In the phase relationship shown in FIG. 7b, the 1800 Hz. lags the 600 Hz. and when the output of inverter 108 goes positive after SS2 on line 107 falls, the rise of the complement of 1800 Hz. on line 101 sets trigger 130 which allows the immediately following pulse on line 44 to set trigger 131. The set output of trigger 131 on line 132 will prime trigger 130 to be reset when the pulse on line 115 rises and the resetting of trigger will allow the next pulse on line 125 to reset trigger 131. Thus trigger 131 will be set for only one oscillator cycle. The pulse inputs to flip-flop 126 are those on lines 44 and 45 and pass through a flip-flop input OR 133. When trigger 131 is set, its high output on line 132 masks OR circuit 133 to cover up the rise of a pulse on line 45 so that flip-flop 126 which is switched by the series of pulses from OR 133 (see FIG. 7b) thus misses one input pulse.

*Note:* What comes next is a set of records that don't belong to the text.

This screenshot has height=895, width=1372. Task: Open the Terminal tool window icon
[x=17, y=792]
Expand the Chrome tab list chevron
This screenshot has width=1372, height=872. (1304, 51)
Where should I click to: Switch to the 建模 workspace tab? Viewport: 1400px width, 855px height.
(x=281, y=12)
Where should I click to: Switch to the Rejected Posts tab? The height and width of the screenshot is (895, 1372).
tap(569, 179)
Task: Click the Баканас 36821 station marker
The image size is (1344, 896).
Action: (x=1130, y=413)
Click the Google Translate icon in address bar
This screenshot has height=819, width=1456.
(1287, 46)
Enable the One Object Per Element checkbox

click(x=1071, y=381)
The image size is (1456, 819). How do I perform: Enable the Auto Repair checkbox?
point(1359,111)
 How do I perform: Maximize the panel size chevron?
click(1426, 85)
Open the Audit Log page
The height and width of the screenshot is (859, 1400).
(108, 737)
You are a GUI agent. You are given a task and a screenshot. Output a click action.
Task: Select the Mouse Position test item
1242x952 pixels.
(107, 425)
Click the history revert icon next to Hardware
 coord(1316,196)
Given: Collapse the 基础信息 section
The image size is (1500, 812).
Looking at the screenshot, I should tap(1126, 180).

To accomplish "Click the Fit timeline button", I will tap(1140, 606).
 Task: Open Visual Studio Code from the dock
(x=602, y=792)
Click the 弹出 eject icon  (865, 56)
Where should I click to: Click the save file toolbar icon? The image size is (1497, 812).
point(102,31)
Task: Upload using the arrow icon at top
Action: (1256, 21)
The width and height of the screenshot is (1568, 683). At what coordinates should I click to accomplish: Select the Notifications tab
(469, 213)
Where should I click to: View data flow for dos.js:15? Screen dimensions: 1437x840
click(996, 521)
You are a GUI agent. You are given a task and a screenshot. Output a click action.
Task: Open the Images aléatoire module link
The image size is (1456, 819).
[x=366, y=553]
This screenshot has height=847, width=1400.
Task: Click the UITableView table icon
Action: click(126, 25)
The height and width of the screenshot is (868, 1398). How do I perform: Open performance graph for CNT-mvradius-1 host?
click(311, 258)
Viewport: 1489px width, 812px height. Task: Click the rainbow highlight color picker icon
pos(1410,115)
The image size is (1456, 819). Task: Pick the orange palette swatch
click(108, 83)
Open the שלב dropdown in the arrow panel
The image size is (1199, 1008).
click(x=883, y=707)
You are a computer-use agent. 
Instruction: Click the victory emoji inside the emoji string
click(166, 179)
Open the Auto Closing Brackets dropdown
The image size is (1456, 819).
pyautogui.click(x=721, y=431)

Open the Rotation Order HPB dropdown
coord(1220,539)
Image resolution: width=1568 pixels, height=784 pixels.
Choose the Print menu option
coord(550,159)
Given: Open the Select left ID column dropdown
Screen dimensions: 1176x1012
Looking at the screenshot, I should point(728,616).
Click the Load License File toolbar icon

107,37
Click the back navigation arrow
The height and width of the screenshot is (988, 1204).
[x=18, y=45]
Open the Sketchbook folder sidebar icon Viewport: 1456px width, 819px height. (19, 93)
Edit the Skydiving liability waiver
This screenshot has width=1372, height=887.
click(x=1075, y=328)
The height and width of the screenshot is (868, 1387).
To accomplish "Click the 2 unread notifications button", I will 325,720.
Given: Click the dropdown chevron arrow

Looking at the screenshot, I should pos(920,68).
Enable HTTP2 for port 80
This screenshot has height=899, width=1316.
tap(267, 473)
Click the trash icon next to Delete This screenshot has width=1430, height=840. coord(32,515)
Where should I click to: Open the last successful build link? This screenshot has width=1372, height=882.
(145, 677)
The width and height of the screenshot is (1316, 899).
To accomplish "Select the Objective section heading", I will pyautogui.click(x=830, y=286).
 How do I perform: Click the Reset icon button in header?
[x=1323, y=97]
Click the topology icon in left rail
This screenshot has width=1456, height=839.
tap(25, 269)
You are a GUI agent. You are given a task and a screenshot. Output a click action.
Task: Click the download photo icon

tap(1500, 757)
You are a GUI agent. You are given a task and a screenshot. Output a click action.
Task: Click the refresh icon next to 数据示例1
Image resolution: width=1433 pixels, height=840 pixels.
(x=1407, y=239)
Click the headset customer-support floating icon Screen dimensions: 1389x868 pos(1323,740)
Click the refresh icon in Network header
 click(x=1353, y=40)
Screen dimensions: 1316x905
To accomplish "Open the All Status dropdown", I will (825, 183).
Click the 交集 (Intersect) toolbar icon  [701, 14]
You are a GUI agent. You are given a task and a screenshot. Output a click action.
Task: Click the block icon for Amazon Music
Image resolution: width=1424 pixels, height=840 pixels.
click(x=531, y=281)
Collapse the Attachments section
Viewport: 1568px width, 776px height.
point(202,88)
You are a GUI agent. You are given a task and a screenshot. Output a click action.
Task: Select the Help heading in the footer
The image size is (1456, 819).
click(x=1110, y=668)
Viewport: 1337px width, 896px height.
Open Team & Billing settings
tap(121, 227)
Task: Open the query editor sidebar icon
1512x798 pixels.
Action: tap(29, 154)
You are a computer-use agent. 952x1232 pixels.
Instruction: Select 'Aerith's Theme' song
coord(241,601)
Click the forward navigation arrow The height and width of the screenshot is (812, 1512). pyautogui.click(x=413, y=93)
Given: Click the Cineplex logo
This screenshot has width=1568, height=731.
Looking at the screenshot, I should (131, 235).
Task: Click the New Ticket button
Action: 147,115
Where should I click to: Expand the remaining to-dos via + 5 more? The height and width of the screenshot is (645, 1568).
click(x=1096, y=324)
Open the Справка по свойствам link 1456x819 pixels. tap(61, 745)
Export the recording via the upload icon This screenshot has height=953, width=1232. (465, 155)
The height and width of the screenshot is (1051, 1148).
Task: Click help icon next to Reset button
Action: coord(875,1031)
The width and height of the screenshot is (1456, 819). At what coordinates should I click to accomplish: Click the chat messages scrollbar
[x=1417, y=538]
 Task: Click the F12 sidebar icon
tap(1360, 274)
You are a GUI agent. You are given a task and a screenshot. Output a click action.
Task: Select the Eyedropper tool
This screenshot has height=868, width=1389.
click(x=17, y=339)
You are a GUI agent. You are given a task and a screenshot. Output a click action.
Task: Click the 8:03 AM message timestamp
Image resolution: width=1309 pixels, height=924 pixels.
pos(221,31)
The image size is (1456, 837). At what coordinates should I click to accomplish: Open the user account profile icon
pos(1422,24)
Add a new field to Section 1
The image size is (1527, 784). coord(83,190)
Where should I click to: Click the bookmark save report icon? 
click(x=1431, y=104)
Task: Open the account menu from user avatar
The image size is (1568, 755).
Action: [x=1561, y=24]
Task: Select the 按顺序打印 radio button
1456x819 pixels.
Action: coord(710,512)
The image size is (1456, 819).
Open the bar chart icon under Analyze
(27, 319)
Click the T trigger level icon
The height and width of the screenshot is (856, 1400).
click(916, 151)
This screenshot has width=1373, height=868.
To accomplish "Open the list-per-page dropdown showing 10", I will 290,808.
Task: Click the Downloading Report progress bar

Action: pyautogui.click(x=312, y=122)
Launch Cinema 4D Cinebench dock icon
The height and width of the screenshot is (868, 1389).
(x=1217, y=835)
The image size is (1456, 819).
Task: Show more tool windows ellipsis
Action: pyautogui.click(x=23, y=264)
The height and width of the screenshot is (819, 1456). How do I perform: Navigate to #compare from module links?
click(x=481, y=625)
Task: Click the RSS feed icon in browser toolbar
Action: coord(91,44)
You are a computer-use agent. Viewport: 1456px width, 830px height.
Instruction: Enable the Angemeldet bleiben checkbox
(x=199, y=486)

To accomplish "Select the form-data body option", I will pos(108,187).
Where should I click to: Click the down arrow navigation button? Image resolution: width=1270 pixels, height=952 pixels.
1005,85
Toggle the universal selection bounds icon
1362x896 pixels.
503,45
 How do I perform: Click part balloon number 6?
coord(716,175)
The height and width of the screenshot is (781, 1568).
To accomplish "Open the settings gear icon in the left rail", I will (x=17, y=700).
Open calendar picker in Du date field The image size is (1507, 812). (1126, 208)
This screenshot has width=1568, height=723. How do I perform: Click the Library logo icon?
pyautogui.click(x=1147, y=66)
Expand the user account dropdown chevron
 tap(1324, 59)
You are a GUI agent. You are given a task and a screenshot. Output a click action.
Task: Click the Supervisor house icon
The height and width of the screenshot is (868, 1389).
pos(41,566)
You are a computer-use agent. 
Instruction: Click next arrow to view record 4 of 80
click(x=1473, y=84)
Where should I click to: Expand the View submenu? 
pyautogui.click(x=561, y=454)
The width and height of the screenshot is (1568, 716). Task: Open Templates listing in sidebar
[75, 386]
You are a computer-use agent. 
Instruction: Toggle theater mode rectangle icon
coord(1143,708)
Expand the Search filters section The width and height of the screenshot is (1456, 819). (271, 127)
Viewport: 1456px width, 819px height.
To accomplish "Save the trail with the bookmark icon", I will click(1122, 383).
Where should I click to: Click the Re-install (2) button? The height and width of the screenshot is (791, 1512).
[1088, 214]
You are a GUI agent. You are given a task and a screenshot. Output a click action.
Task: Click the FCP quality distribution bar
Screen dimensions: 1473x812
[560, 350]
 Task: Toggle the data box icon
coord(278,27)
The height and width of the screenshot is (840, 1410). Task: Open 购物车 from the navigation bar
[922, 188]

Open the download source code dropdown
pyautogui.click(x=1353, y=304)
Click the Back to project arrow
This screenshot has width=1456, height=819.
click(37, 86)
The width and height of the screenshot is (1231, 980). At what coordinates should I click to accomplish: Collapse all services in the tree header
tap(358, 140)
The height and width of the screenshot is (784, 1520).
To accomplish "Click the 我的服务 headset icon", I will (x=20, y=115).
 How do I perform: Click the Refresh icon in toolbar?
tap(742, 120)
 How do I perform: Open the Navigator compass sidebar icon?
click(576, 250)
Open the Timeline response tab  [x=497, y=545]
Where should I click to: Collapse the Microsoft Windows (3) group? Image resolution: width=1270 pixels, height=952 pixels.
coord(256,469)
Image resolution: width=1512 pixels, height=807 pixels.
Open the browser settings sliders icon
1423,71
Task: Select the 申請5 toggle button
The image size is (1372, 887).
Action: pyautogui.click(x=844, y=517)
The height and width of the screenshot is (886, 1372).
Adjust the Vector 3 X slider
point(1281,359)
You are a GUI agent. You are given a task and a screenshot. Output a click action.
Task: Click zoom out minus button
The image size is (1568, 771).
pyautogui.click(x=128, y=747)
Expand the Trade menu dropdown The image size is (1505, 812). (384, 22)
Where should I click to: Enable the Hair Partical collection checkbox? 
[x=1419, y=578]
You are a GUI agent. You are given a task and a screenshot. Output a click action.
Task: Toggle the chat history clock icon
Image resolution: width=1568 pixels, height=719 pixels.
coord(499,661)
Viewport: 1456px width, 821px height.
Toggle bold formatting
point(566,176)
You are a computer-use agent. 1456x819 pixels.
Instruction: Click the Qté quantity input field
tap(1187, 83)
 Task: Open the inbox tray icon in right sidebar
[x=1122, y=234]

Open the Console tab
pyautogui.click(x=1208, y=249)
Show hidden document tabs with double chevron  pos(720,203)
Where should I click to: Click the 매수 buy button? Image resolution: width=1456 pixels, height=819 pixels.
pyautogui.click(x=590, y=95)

Since it is the changes of state of flip-flop 126 which controls the change of state of flip-flop 48 so long as trigger 118 remains in one condition, the missed input pulse from OR 133 causes a delay in the change of state of flip-flop 48 and therefore a similar delay in the changes of flip-flops 49 and 50 whereby the carrier on lead 23 has been changed in phase by a lag of π/8, a phase change which is reflected onto the 1800 Hz. and the 600 Hz. and allows the 1800 to catch up on the 600. In the timing shown on the FIG. 7b, this was sufficient to obtain rephasing within the required limits.

While the invention has been particularly shown and described with reference to preferred embodiments thereof, it will be understood by those skilled in the art that the foregoing and other changes in form and details may be made therein without departing from the spirit and scope of the invention.